CONSIDER ALL STAKEHOLDERS

Not all challenges are of a design or manufacturing nature. Some challenges involve the variety of stakeholders whose needs must be satisfied for a product to be brought to market.

As with many new treatments for ocular diseases, this solution was part of a larger system with many stakeholders, including the customer, the clinician who opens the product package, the surgeon performing the procedure, regulatory bodies and payers.

Understanding who all the stakeholders are, as well as their motivation to change, is central to designing a holistic product and preventing wasted effort on creating a solution in which a key stakeholder is not interested. This is especially important when bringing a novel product to market. To ensure adoption by all stakeholders, the product or procedure must account for their risks so those stakeholders are comfortable adopting the solution.

Healthcare is nuanced and complex. Improving the patient experience alone may not be enough to convince stakeholders to make a change. Phillips-Medisize believes that, for a product to be successful in the marketplace, it must be useful, usable, desirable and manufacturable – criteria that must be applied to all the stakeholders who touch the product.

Physicians need to be confident in the device; that they can hold the instrument securely in all orientations; that they can properly target the right location of the eye; and that there are mitigations for procedural anomalies. Solving this stakeholder challenge required deploying additional product solutions, each of which needed to be designed and developed as a complementary piece of the holistic solution.

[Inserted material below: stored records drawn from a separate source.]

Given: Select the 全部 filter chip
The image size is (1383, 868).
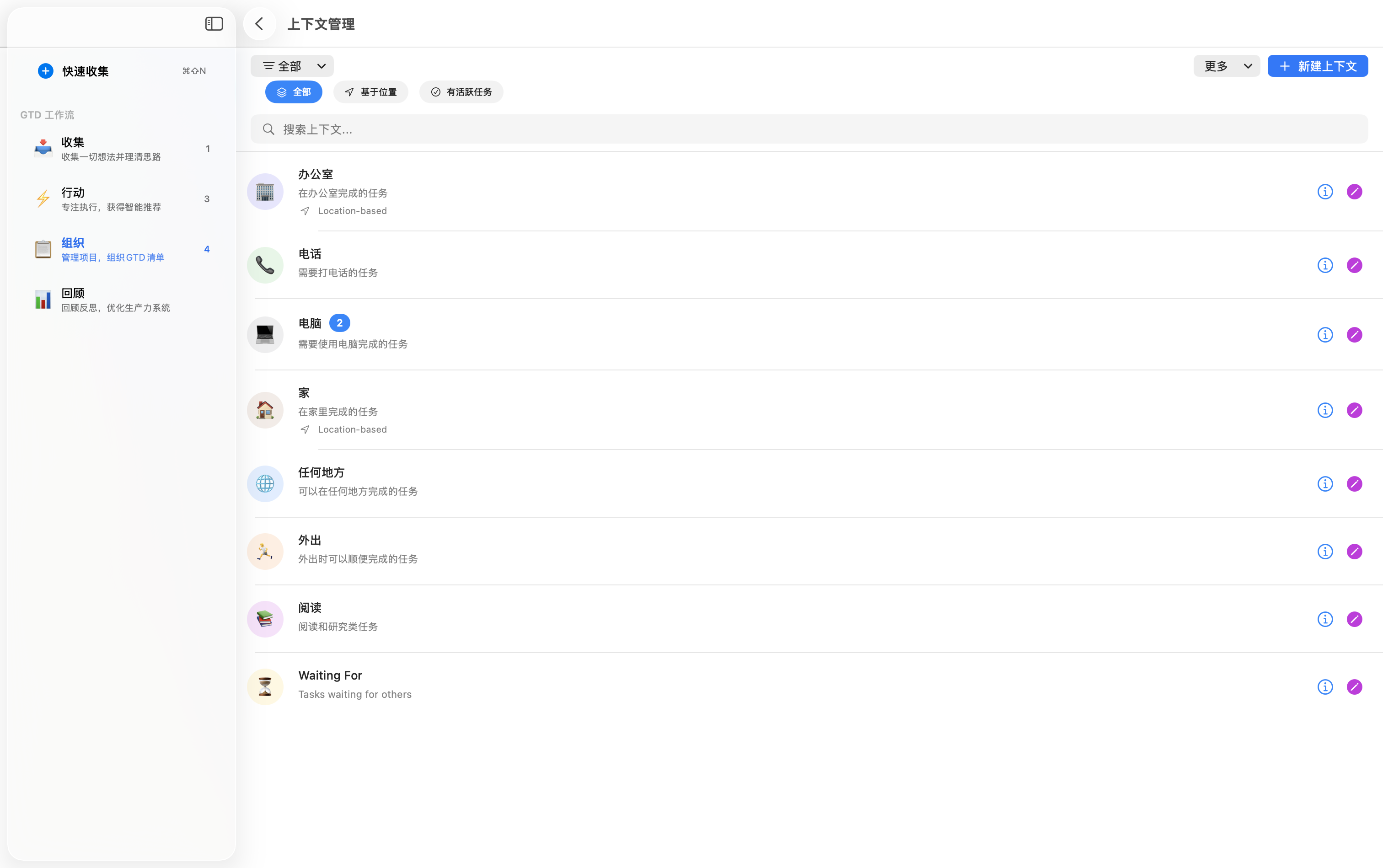Looking at the screenshot, I should tap(293, 92).
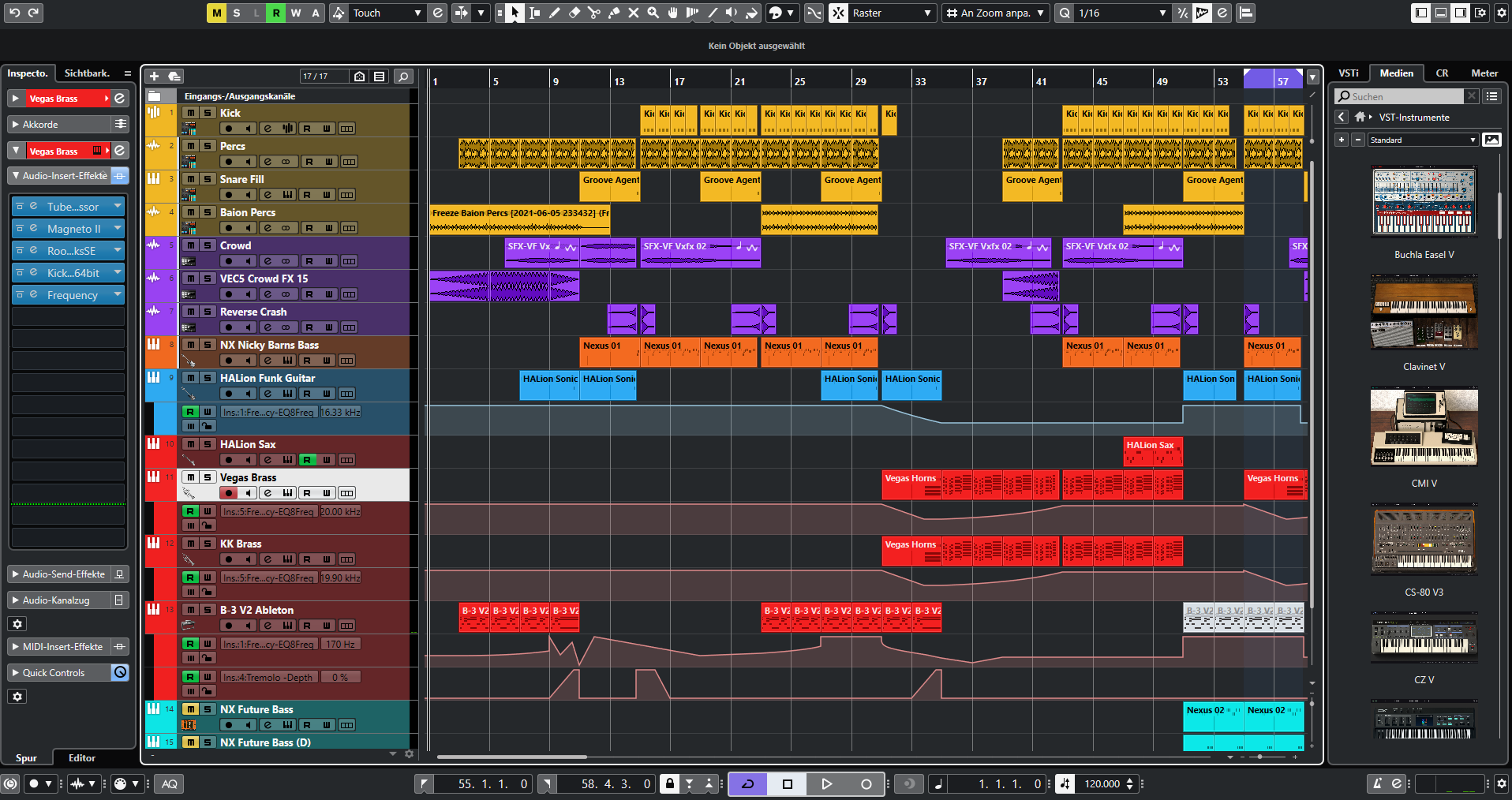Select the Range Selection tool

pos(533,13)
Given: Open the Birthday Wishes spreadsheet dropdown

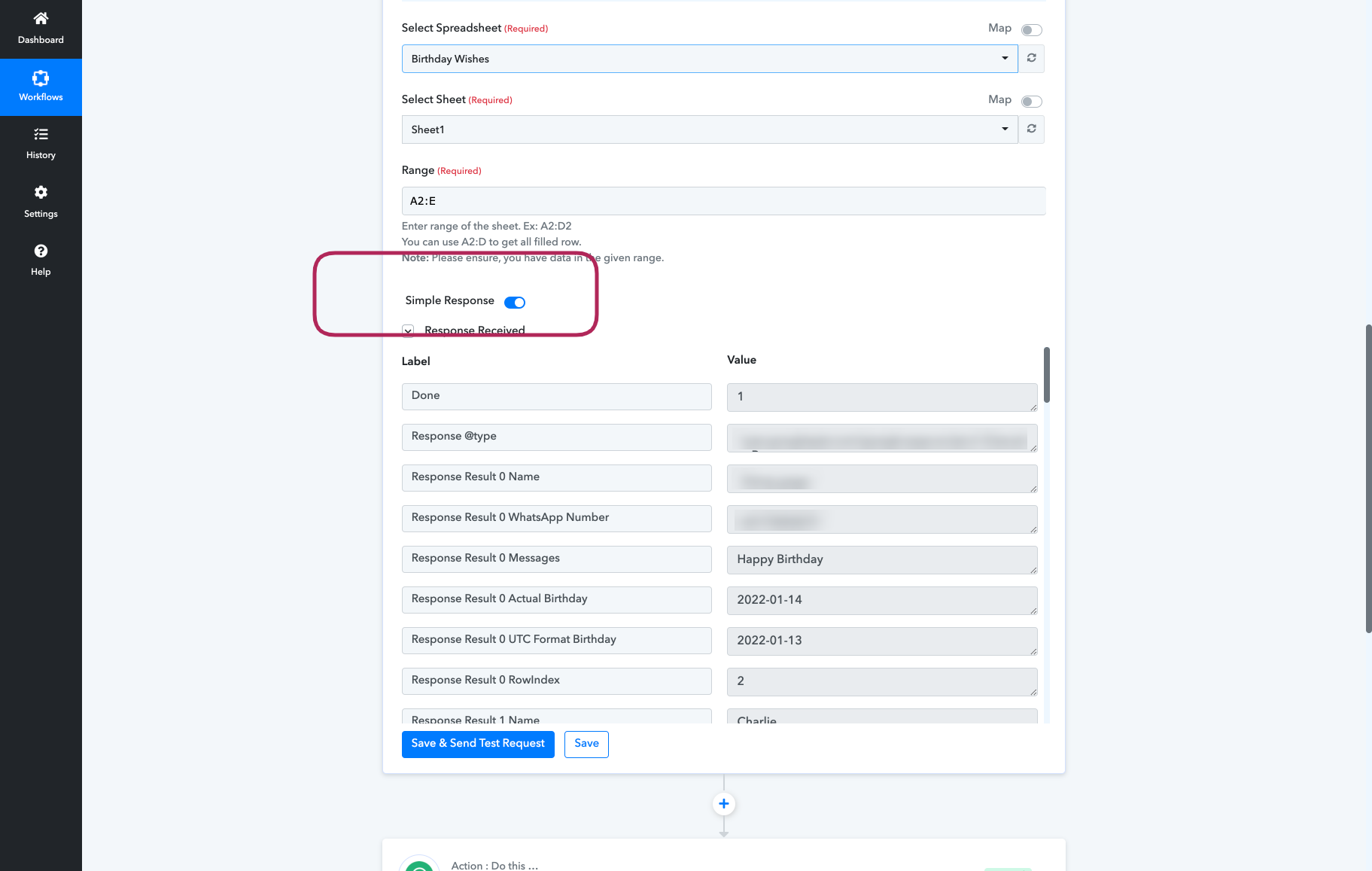Looking at the screenshot, I should (x=710, y=59).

A holistic solution also means extending the stakeholder landscape into the manufacturing supply base. Due to the sensitivity of the eye to contamination, suppliers and sub-suppliers involved in the entire manufacturing process – from materials and components of the product all the way through to the gloves operators wear during manufacturing – needed to be taken into consideration in the design and manufacturing development process. Doing this effectively required a clear translation between quality, manufacturing, operations and supply chain to make sure cleanliness requirements were well understood and executed at every level.

Identifying who the various stakeholders are and what they need from the solution is as important as identifying and collaboratively solving technical and manufacturing challenges. Phillips-Medisize’s collaborative culture and systematic approach to ideation, discovery and execution allows it to work through the ambiguity that often comes with the development of novel pharmaceutical products. It’s a tried-and-true approach that its customers trust to “Bring Possibilities to Life”.

REFERENCE

  1. “How Ageing Population and Rising Longevity Drive Megatrends.” Research, Euromonitor International, Jan 2020.